Whiteboard Blog Series: AI for IT and Anomaly Detection in Networks

Every network is different yet comprised of similar components. We all use the same protocols but our user, application and device fingerprints are unique to each and every organization. This constitutes a big challenge for anomaly detection performed by a widely deployed platform. No single model fits all. The fundamental question is then, what is anomalous? A burst in traffic or spike in WLAN association failures may fall outside of some standard deviation, but is that considered neutral or bad? To answer this question more context and feature engineering are required.
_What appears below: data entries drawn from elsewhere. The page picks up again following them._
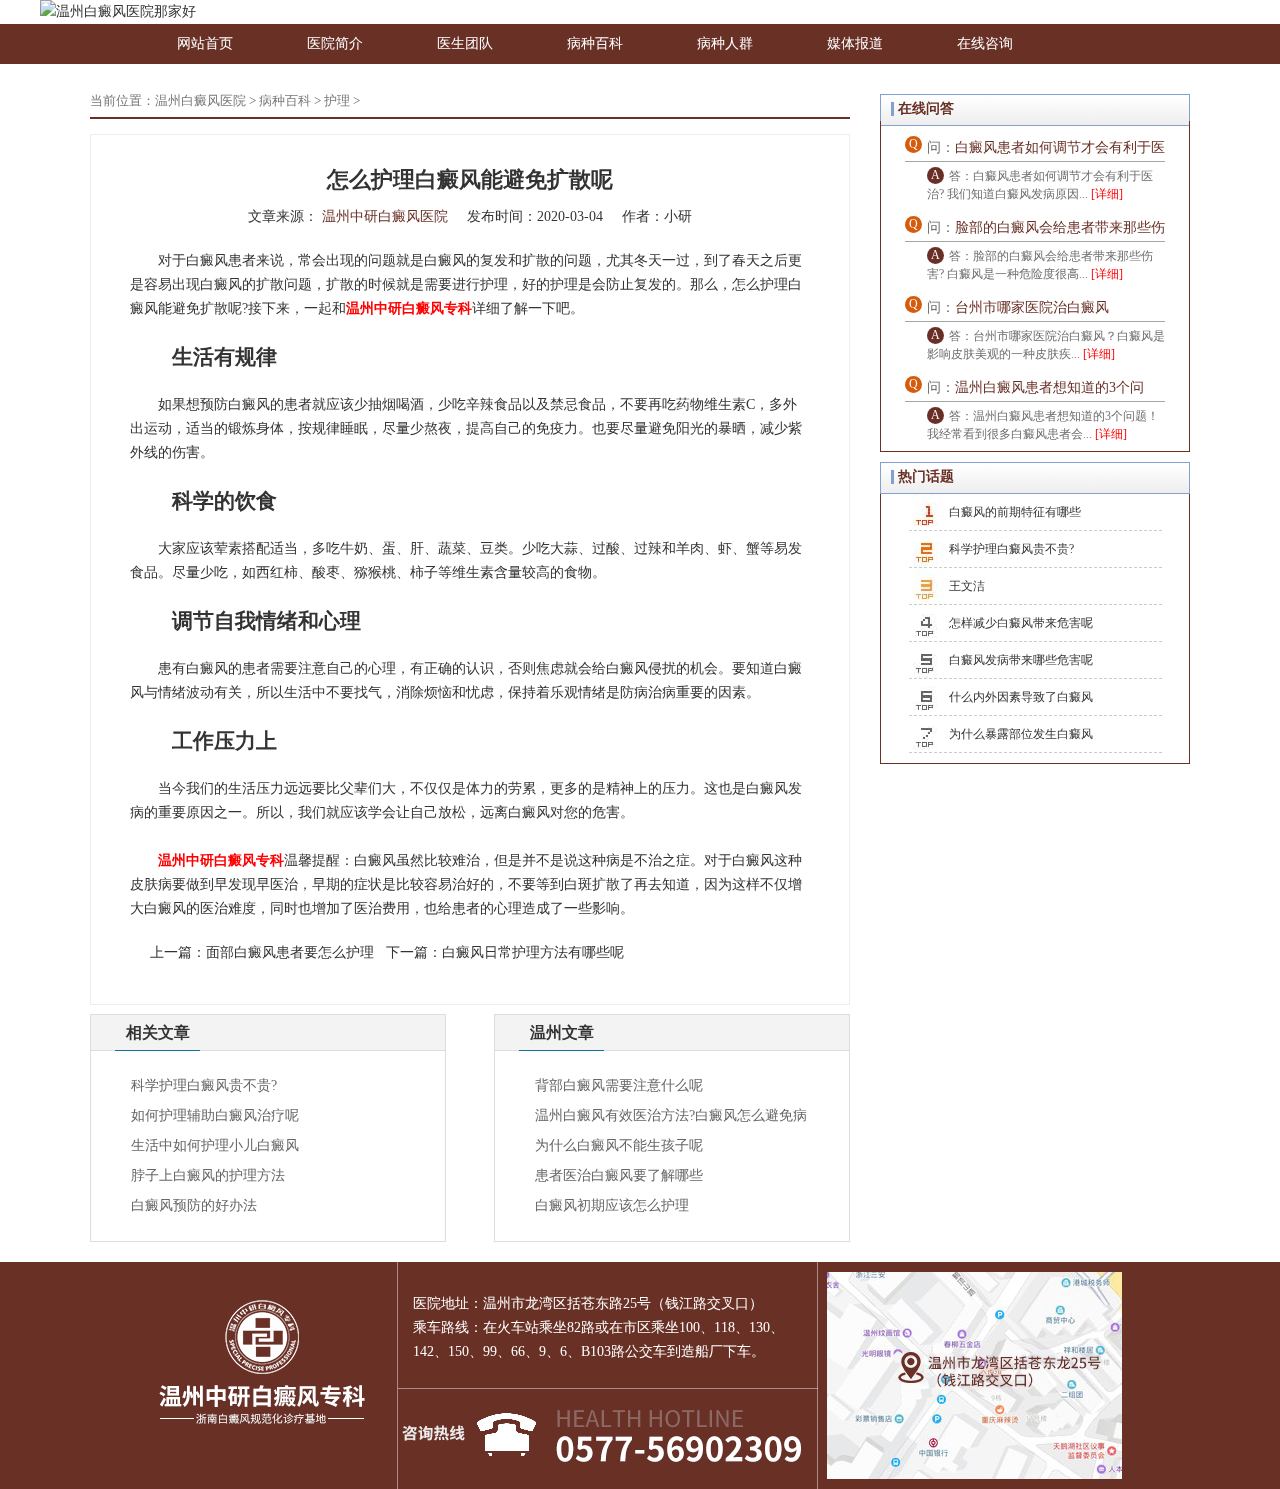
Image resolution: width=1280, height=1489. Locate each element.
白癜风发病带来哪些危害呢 (1021, 660)
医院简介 (335, 43)
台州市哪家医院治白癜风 (1032, 307)
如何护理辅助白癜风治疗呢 (215, 1115)
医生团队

However, we must remember that the desired outcome involves identifying the root cause and empowering an entity to move forward with an interactive, automated or autonomous fix.

Figure 2.0 Evolution of methods and tooling for anomaly detection.

Marvis, the AI entity powering the Mist platform, has evolved through multiple iterations of its anomaly detection engine (Figure 2.0). What started out using a basic technique called moving average, has evolved through the use of ARIMA (autoregressive integrated moving average), to its current version 3.0 which leverages LSTM (long-short term memory) RNN (recurrent neural networks). In it, a unique model is built per customer site using deep learning techniques that allow for predictions to be made from sequences of time-series data (even when there are cyclical or seasonal gaps). By employing a unique model per customer, the learned baseline is highly accurate and although computationally expensive, it only needs to be retrained when predictions consistently fall outside of a predetermined deviation. This autonomous internal workflow is adaptive and a closed-loop which results in the platform performing continuous and autonomous learning. This alone imparts real value to network operators, but we still want to go further and find the root cause of the anomaly.

Once seasonal baselines are filtered out, temporal correlation is performed (by looking at events across a window of time-series data) with a priority placed on ‘what changed’ recently, and a method called mutual information is applied. This guides the focus in looking for events with a high conditional probability of having influenced the anomalous event. This scope reduction and analysis allows for the suggestion of automated remedial actions. By detecting the anomaly, troubleshooting it and then implementing those recommended actions, AIOps and self-driving networks now enter the mainstream and reset industry expectations for how to manage and support networks.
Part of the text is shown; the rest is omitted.